Share your experiences by commenting below!

    ***Photo courtesy of


    1. moneybeagle says:

      I generally agree. I try to do as much as I can within reason, but there are certain things I won't touch. Anything that could potentially result in a water leak, a fire or me getting blasted with electricity is completely not an option when it comes to DIY. Some things it's worth learning and you can even mess things up during the learning phase with no long lasting results. For example, my father-in-law was teaching me to patch holes in the wall before painting. My first try, I completely messed it up. His answer: No worries, just sand it down and start over again. Did so and it all worked out great.
      My recent post Get That Bread Out Of Your Refrigerator

      • Interesting you mentioned water leaks; many years back my father -in-law and I tried to fix a leaky pipe fitting in the kitchen. After 18 hours of trying, no luck. The leak turned into a gusher, and I called in a plumber, who told me the pipes were too corroded to be repaired. That ended my efforts at fixing water leaks. Too much time, greater damage and had to pay anyway. Alas, I still will do my own toilet repairs, they're much easier than most people think.
        My recent post How Much Student Loan Debt Is Too Much?

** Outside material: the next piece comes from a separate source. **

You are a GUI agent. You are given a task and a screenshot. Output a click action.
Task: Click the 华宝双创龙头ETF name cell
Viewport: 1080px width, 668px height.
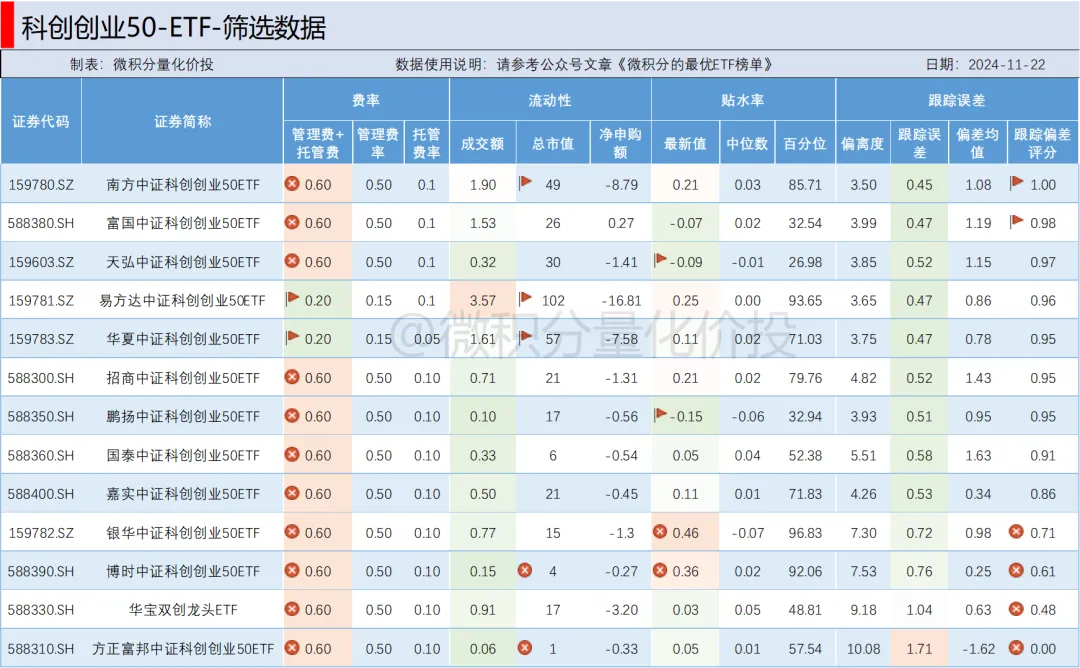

    2. John S @ Frugal Rules says:

      Good points Kevin! I would generally agree . I am not the best in terms of fixing things around the house, but I do what I can and I like to teach myself some simpler tasks. Beyond that, it is not worth the time or effort for me to try and fix something that is well beyond my scope. It's generally much less stressful in the long run just to have an expert handle it.
      My recent post Things That Make Me Scratch My Head

      • I'm self-employed, so the time factor is super important to me. The more time I spend fixing things, the less money I make. And I'm not Mr. Fix-it to begin with.
        My recent post How Much Student Loan Debt Is Too Much?

    3. I love to DIY things at home and one of the things I've learned is that it takes time and the end result is not always good, but it does give you a sense of achievement However, I have to agree that if you're too busy and if it will cost you more money than if you have paid someone else to do it, then it would be better to spend a little bit more on the services of someone.
      My recent post Can You Invest if You Make Minimum Wage?

      • Actually, if you have the time and the inclination, doing DIY repairs can have an economic value beyond the money you save by not calling in repair people. If you become proficient, you can start a home repair business. I know several people who did this and are making more money than they did on their full time jobs. No many people can do repair work anymore, so it's a become a real niche.
        My recent post How Much Student Loan Debt Is Too Much?

    4. I pretty much try anything once. I am a DIY junkie and figure that I can only learn. If it is already broken, then me trying to fix it (using common sense) will not cause me to mess it up more. This is just me though. I don't tend to mess things up more when I try to fix them. If I don't have time or it is way beyond my skill set then I will call the pros.
      My recent post Why Do Sales Make Us Irrational Shoppers?

      • You obviously have a talent for repair work, and if you have the time it's certainly worth the effort. Most people aren't in the category.
        My recent post How Much Student Loan Debt Is Too Much?

    5. Pauline @ Reach Financial Independence says:

      I try to DIY because I have some free time,

      and wouldn't be working and making money the

      whole time I take to do it myself. With a

      busier schedule I would surely call a pro.

      Using your hourly rate is valid only if you

      would be working instead, not lounging in

      front of the TV.
      My recent post Financial goals update, March 1st 2013

      • Hi Pauline–If the time spent isn't time that can be filled on an income earning activity, then DIY makes more sense.
        My recent post How Much Student Loan Debt Is Too Much?